Peter Adams, the Liberal MP and member of the government caucus on post-secondary education and research, said the report “doesn’t surprise me.”
“[I’ve] heard all the arguments, but tuition isn’t the largest thing people face,” Adams said. “I like to think that federal government is concerned about access.”
Robinson doesn’t think so.
“The priorities they have are wrong. They need to put more money in core operating funds,” he said. “We are putting burden and barriers on households.”
“If were not careful the only people going to law school will be sons and daughters of doctors and lawyers,” said Robinson. “[Liberal Government] policy pursued over past 10 years is a recipe for disaster.”
Since 1993 the Liberal government has axed billions of dollars from the Canadian Health and Social Transfer fund (CHST), which, among other services, provides funds for post-secondary education.
“I don’t want to go back to expensive strings that existed in 1993. It used to be very expensive,” said Adams, adding, however, that some funding seems to be returning to the CHST.
Adams shifted the blame in the funding debate towards the provinces.

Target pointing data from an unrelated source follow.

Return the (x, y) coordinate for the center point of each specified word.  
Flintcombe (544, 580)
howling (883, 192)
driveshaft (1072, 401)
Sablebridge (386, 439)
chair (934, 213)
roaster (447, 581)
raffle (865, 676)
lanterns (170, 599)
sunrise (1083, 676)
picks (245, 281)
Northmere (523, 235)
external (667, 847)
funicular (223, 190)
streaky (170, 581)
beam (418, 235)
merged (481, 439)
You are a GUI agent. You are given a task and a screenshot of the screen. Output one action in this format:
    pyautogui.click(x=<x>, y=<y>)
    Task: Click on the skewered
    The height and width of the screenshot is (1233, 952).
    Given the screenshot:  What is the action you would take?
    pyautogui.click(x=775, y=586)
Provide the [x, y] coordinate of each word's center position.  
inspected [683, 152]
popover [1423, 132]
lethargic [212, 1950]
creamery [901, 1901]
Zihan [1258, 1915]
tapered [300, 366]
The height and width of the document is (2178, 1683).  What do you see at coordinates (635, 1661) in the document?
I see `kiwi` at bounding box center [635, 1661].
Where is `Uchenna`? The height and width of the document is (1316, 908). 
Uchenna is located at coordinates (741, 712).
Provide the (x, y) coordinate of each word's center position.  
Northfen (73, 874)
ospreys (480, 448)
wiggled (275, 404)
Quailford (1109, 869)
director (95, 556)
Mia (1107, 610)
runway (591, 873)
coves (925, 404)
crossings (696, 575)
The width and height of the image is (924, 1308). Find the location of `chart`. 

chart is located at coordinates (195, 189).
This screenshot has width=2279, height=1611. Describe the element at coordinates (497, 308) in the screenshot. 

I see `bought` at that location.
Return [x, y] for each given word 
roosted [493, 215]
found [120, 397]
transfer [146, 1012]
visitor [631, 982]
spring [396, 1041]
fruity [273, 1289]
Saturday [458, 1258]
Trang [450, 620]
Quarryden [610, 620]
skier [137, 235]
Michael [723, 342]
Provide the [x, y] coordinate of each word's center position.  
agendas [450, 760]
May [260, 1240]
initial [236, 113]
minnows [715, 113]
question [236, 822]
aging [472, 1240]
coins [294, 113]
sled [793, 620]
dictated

“However more we support students, the more [funding] provinces will take away,” he said, explaining that if the federal government increases funding, the provinces will use it as a ticket to reduce their contributions.
Robinson said that when he meets with the federal government to discuss his funding strategies, he gets a different story privately than publicly.
“Privately [they] say you’re absolutely right, but than tell me that the provinces will never go for it,” he said.
He believes the two levels of government need to get together to find a solution.
“We can’t get rapped up in constitutional side. We have to sit down with provinces and get it done,” he said. “Post-secondary education is absolutely critical.”